The National Cancer Database (NCDB) is a nationally recognized clinical oncology database that is jointly sponsored by the American College of Surgeons and the American Cancer Society. The NCDB includes 34 million patient records with 90% follow-up during a 5-year period. While participating cancer centers represent approximately 30% of hospitals within the United States, the NCDB captures approximately 70% of all patients newly diagnosed with cancer.
Some of the variables reported are as follows:
· Demographic information (patient age, sex, etc)
· Type of center the patient was treated at (community, academic, integrated cancer center)
· Year the patient was diagnosed
· Time to biopsy or surgical removal after diagnosis
· Type of biopsy performed, if any
· Type of surgical resection performed, if any (local excision, wide excision, radical)

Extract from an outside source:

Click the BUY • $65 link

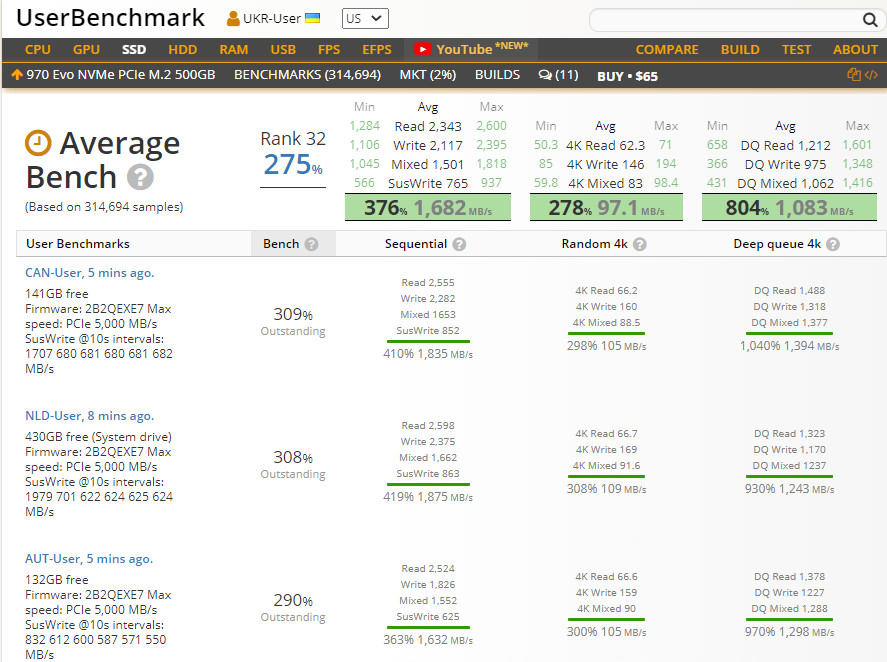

· Presence of contaminated margins, if any (microscopic, macroscopic, etc)
· Tumor characteristics (size, grade, subtype, etc)
· Whether patient received chemo or radiation
· Vital status (whether patient was alive at last visit or not and when that was)

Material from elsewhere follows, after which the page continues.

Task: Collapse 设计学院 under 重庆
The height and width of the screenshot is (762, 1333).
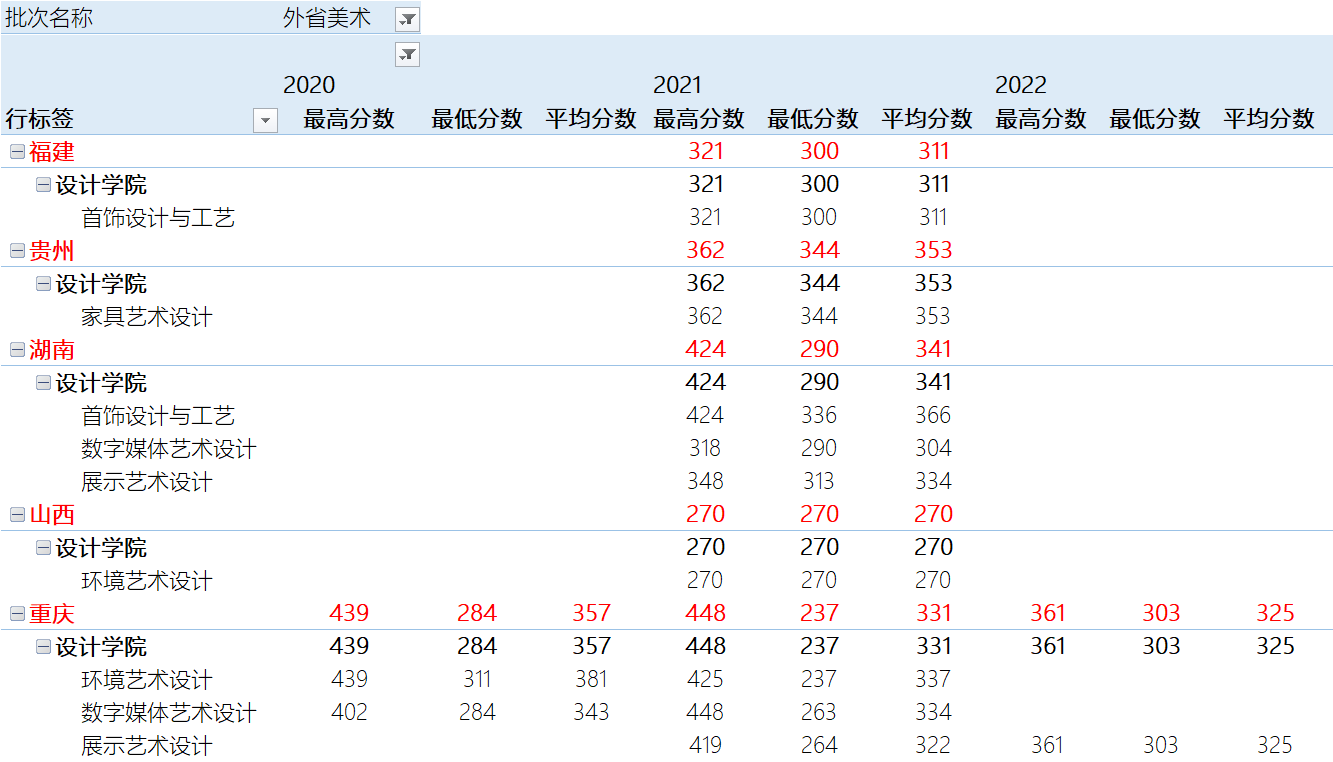Action: (x=43, y=647)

As with any database, there are limitations to the NCDB and they are discussed in a review article in the Journal of the American Medical Association at the following:
https://jamanetwork.com/journals/jamaoncology/article-abstract/2604822
The National Trauma Data Bank (NTDB), represents a concerted and sustained effort by the American College of Surgeons Committee on Trauma (ACSCOT) to provide an extensive collection of trauma registry data provided primarily by accredited/designated trauma centers across the U.S.
Included variables:
· Demographic information
· Injury variables (time/location, industrial/work related, primary ICD-10 code)

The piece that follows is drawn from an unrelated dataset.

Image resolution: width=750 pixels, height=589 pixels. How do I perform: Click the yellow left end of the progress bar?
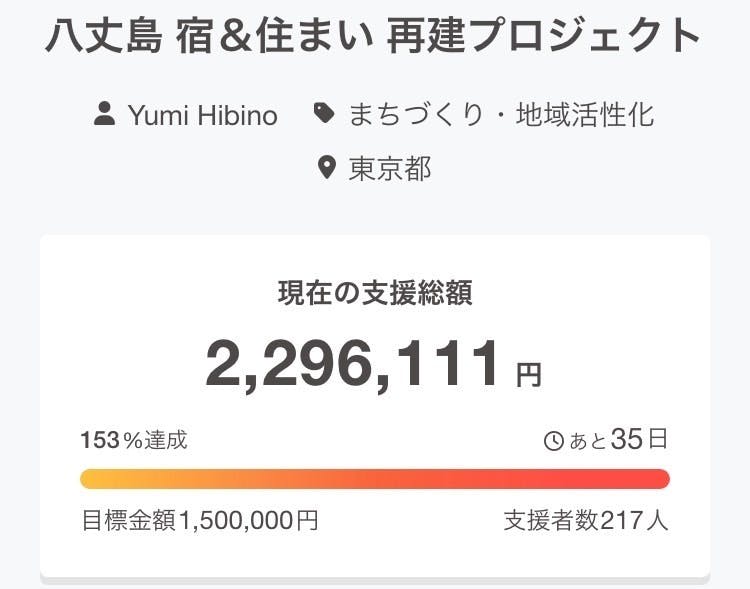coord(95,479)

· Use of protective equiptment
· Pre-hospital information (EMS factors, field vital signs)
· Triage criteria
· ER course information (vitals, drug screening, GCS, disposition)
· Hospital procedures (ICD-10-CM codes)
· Comorbid conditions
· Injury severity
· Outcome data (length of stay, final disposition)
· Financial information/Workers compensation
Truven database from IBM encompasses 3.2 million patient that includes a family of administrative claims databases that contain data on inpatient and outpatient claims, outpatient prescription claims, clinical utilization records, and healthcare expenditures. The three main databases available for use are each composed of a convenience sample for one of the following patient populations: (1) patients with employer-based health insurance from contributing employers, (2) Medicare beneficiaries who possess supplemental insurance paid by their employers, and (3) patients with Medicaid in one of eleven participating states. Eleven supplemental databases are available, which are utilized to overcome the limited clinical data available in the core MarketScan databases. There are several limitations to this database, primarily related to the fact that individuals or their family members within two of the core databases mandatorily possess some form of employer-based health insurance, which prevents the dataset from being nationally representative. Nonetheless, this database provides detailed and rigorously maintained claims data to identify healthcare utilization patterns among this cohort of patients.
National Surgical Quality Improvement Program
Hospital submitted perioperative data to include medical comoribidites and patient outcomes up to 30 days postoperatively. This data is good to look at perioperative complications and factors that contribute to them. No long term data is within it.
Texas inpatient public use data use file (PUDF), which is administrative data that is submitted by most (but not all) hospitals in Texas. It is accessed via a request to the TX DSHS, and is available to the public. Since it's administrative data, not clinical data, there are limitations, but any sort of procedure (via CPT codes and ICD9/10 PC) or diagnosis (via ICD9/10 CM codes) can be examined. It would be best for cost analysis and demographic studies, in my opinion, as well as possible trends in treatment (if the procedure codes/CPT codes are different). For more granular information on diagnosis codes, working with years since 2016 (after implementation of ICD10) is best - more specific. It can take a while to get the data refined but the end results and the large numbers to work with hopefully justify it. Likely requires new request every project.